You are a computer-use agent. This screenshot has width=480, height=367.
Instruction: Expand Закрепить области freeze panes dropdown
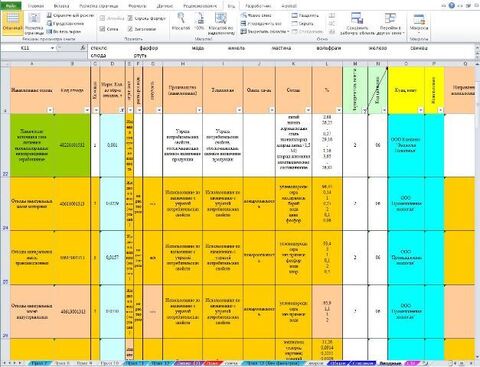[x=265, y=31]
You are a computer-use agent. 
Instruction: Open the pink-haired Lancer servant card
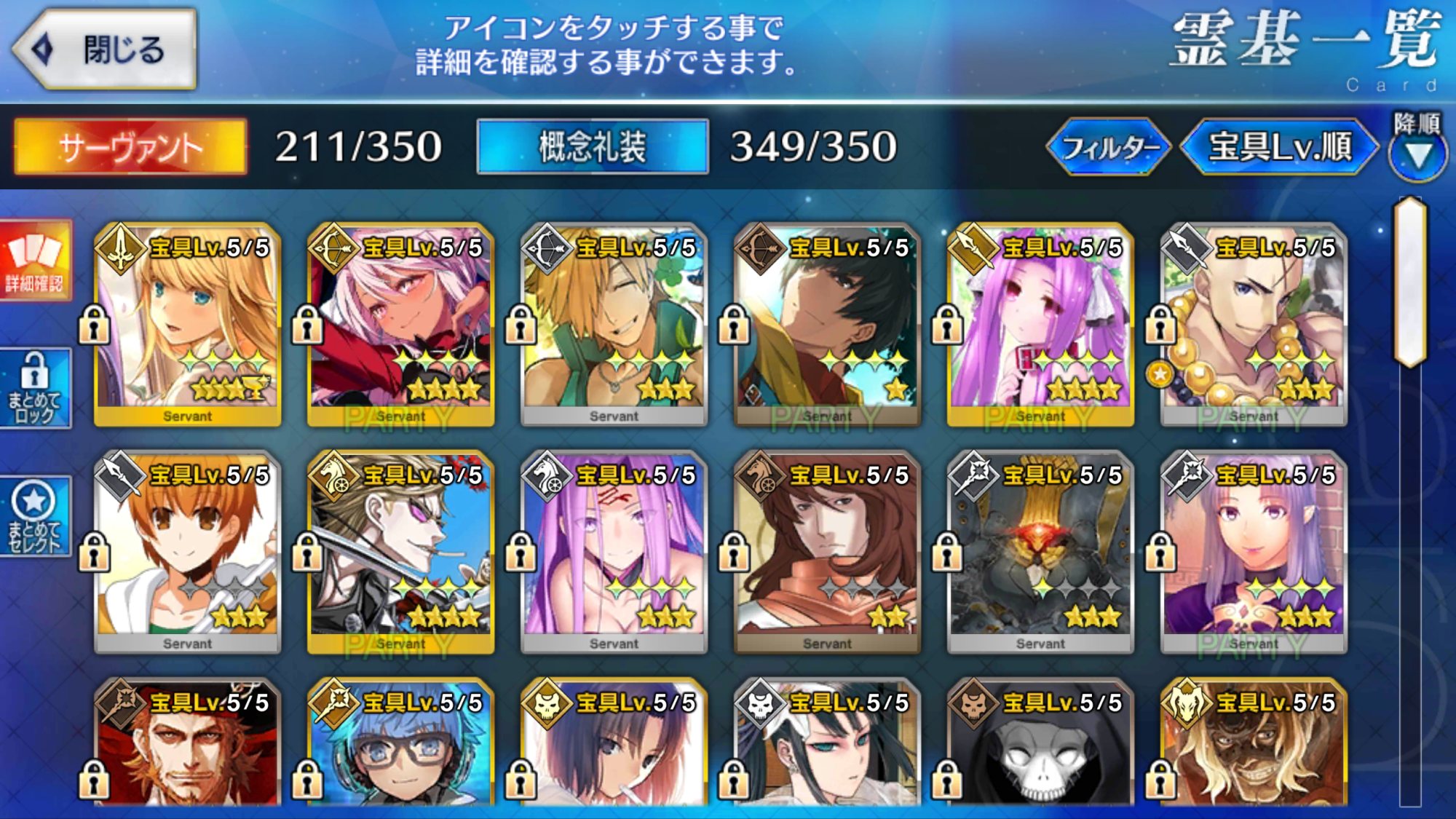(1040, 325)
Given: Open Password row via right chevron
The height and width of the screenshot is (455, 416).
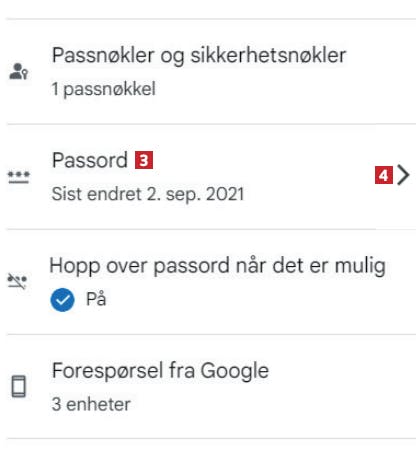Looking at the screenshot, I should coord(403,175).
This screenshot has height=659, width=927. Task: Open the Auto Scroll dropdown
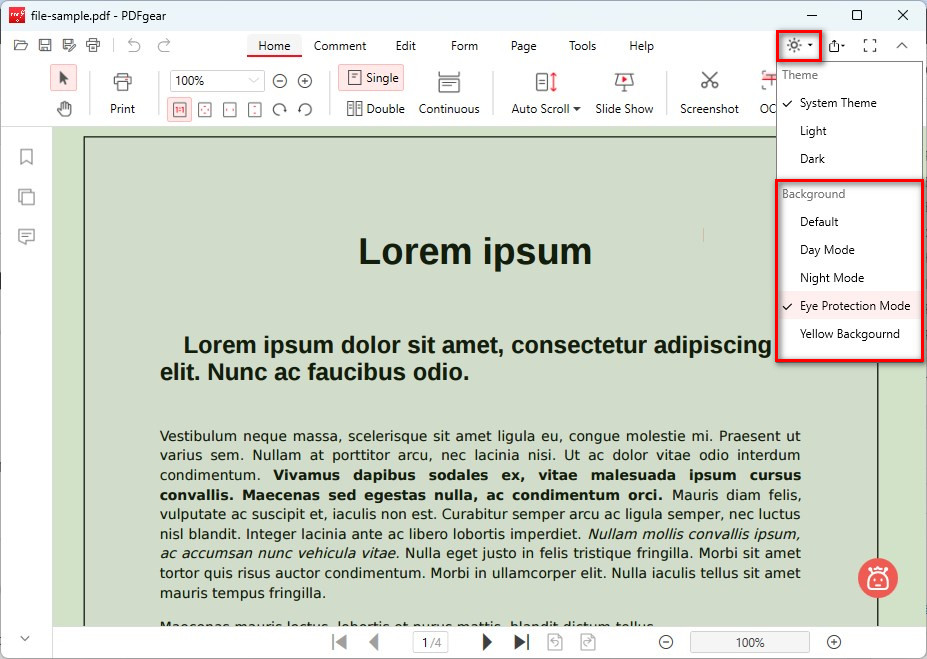coord(546,108)
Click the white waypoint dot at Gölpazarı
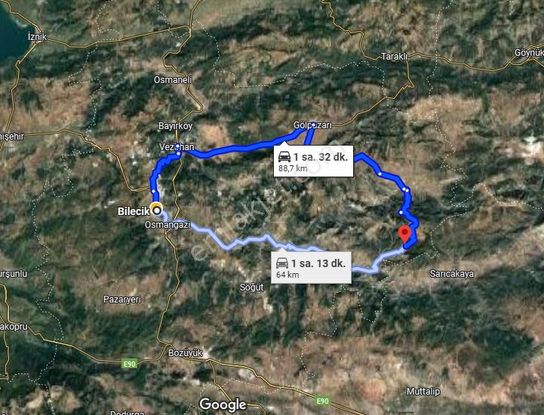 [x=313, y=124]
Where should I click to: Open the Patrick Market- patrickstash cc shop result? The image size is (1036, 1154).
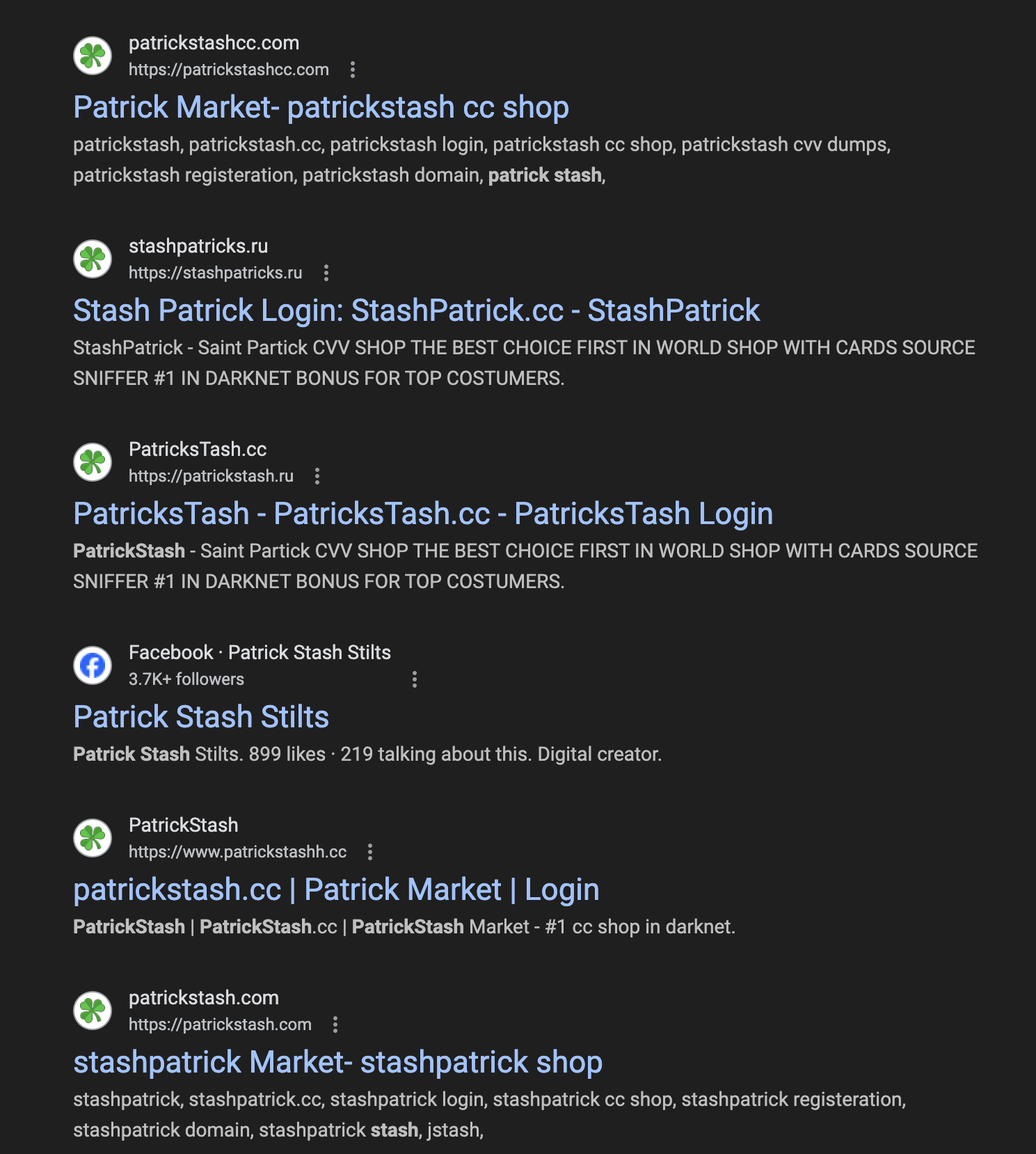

=====

An exact transcription is needed, covering the line with "This screenshot has height=659, width=927." and every line after it to the end of the entries, but not the pictures.

This screenshot has height=659, width=927. Task: Open the Auto Scroll dropdown
coord(546,108)
Click the white waypoint dot at Gölpazarı
 [x=313, y=124]
Where should I click to: Open the Patrick Market- patrickstash cc shop result? The image size is (1036, 1154).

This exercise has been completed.